I feel that Mr. Chase has probably taken a more clear cut stand than he really meant to take. In order to make perfectly clear the nature of the discomfort of mind he felt over the President's report, he has placed upon the report the most unfavorable construction possible. For the purpose of his own argument he assumes practically that when the President, says scholar he means clerk. This seems to me somewhat ungrounded. We all know the types in question. We have at Harvard some real scholars and teachers, whom we all recognize and admire. In the graduate school and younger faculty we have also some who give some promise of becoming such. We have also many masqueraders. On the one hand there are the fugitives from the hard world to the sweetness of academic society, that is to say dilettantes, for whom the policy of the University has been growing more adverse for some years past. Another kind is the student whose scarcity of imagination is compensated for by plenitude of elbow grease, who may fairly be recognized as a clerk rather than a scholar. These are those who in Mr. Chase's words have "filled Widener with their petty lucubrations upon dead themes." There is no disagreement about them.
Mr. Chase assumes that the latter type is within the meaning of the President when the President says "scholar." I think Mr. Chase has raised a straw man.
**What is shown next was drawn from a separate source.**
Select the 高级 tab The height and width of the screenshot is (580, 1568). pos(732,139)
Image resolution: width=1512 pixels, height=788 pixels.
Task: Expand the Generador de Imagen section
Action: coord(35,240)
In opposition he offers a picture which I must say seems to me an ideal secondary school master leading youth to great books by the example of his own love of them.
Mr. Chase's preference for this type of teacher relates to the second point he makes, that the President is a scientist, and therefore a little at sea among humane studies. Of this one must say that there might be a grain of truth in it, but probably is not. A scientist could be in error on the matter, but the error would not be the one Mr. Chase thinks he sees. It is not that research is valuable to a teacher in science and unnecessary to a teacher in the humanities, but that it should be pursued in a different way, with a different mental armament. Mr. Chase sees only the differences and misses the common element, that research is a necessary element in the creation of a scholar and teacher, either in chemistry or classics, though very different in procedure and method in the two cases.
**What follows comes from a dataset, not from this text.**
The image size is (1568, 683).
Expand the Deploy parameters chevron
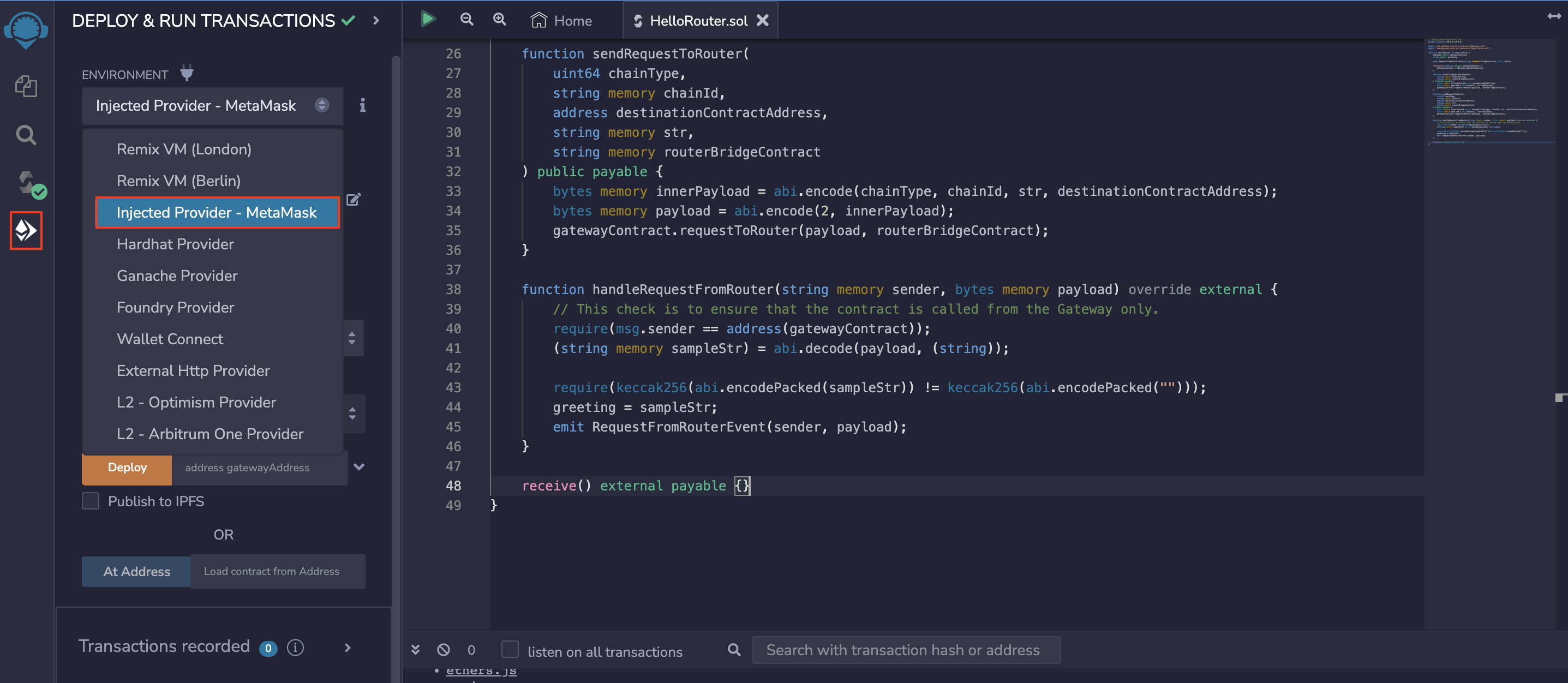click(x=359, y=467)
Mr. Chase fears that teaching is to be made a sideline and productive scholarship a final end. The President emphasizes the importance of scholarship only because he considers it a prime necessity, for the making of a good teacher for the University, and for the function of the University as a source of teaching for the whole country, as outlined in his address to the Harvard club of New York.
The emphasis upon duties against privileges which Mr. Chase makes is his really essential point, and while I wish to criticize it in the matter of contents I wish to applaud its spirit. The spectre of our failure which he raises is a spectre which has proved fatal to societies in the past. We think it has proved fatal partly because education has been inadequate. Mr. Chase makes the mistake of supposing that the teacher he pleads for can fulfill his duties adequately. Neither the good clerks nor Mr. Chase's good teachers have or can have any answers or teaching on our conspicuous social failures, such as war and depression. The general inadequacy of all the teaching yet offered to the world on such subjects illustrates painfully how much vigour and originality and labour must be brought to bear.
Harvard is neither a fact finding bureau nor a finishing school, but a University. The antagonism Mr. Chase writes so well about happens to be fictitious. The best teachers we have, and the ones I believe the President is thinking of, are neither the kind Mr. Chase condemns nor the kind he praises. It is only necessary to call attention to the fact that there are such men in order to show that the two types Mr. Chase discusses are not necessary alternatives. The type to be aimed at is a better type than either of them, and I see no reason to think that the President meant any other. George Pettee.